The structure and composition of nanoplates grown on the surface of NiAl alloy were further examined by X‐ray diffraction (XRD). In Figure a, the blank NiAl alloy showed the strong XRD peaks at 30.9°, 44.3°, 55.0°, 64.4°, and 73.2°, which were well indexed to the diffractions of NiAl alloy (purple lines, JCPDS No. 20‐0019). Except those peaks, a peak at 19.2° in the patterns of Ni(OH)2/NiAl‐3, Ni(OH)2/NiAl‐5, Ni(OH)2/NiAl‐6 was clearly distinguished, which matched well with the strongest diffraction from (001) plane of Ni(OH)2 (JCPDS No. 14‐0117), suggesting the nanoplates were Ni(OH)2. The enlarged patterns in the range of 16°–25° (Figure 2b) clearly illustrated that the peak intensity increased with the increase of reaction time, which was due to the increased density of nanoplates as indicated by SEM results.

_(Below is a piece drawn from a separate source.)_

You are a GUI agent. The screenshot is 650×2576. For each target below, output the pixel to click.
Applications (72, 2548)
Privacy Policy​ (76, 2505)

Then, X‐ray photoelectron spectroscopy (XPS) was employed to analyze the chemical states of Ni in the Ni(OH)2/NiAl. As shown in Figure 2c, the Ni 2p 3/2 peak at 852.2 and 855.8 eV of Ni(OH)2/NiAl‐1 were assigned to Ni0 and Ni2+, respectively.8 The signal of Ni0 came from the metallic NiAl substrate, indicating the incomplete coverage of Ni(OH)2 nanoplates on NiAl foil as shown in the SEM image (Figure 1b). However, only Ni2+ peak was observed on Ni(OH)2/NiAl‐3, Ni(OH)2/NiAl‐5, and Ni(OH)2/NiAl‐6. The content of Ni2+ on the surface of these samples was given by fitting Ni 2p 3/2 spectra (Figure S2, Supporting Information). In Figure 2d, the content of Ni2+ is 3.6, 19.0, 23.0, and 24.0 at% for Ni(OH)2/NiAl‐1, Ni(OH)2/NiAl‐3, Ni(OH)2/NiAl‐5, and Ni(OH)2/NiAl‐6, respectively. The increased content of Ni2+ from Ni(OH)2/NiAl‐1 to Ni(OH)2/NiAl‐3 was attributed to the gradually increased amount of Ni(OH)2 nanoplates with the extended reaction time. While the small difference between Ni(OH)2/NiAl‐5 and Ni(OH)2/NiAl‐6 implied the full coverage of Ni(OH)2 nanoplates on NiAl foil.

Figure 2

a) XRD patterns of Ni(OH)2/NiAl‐3, Ni(OH)2/NiAl‐5, Ni(OH)2/NiAl‐6, and blank NiAl. The purple vertical lines are the standard reference pattern of NiAl alloy (JCPDS No. 20‐0019). b) The enlarged patterns in the range of 16°–25°. The orange vertical line is the strongest line of Ni(OH)2 (JCPDS No. 14‐0117) pattern. c) Ni 2p XPS spectra and d) the content of Ni2+ from XPS spectra for Ni(OH)2/NiAl‐1, Ni(OH)2/NiAl‐3, Ni(OH)2/NiAl‐5, Ni(OH)2/NiAl‐6.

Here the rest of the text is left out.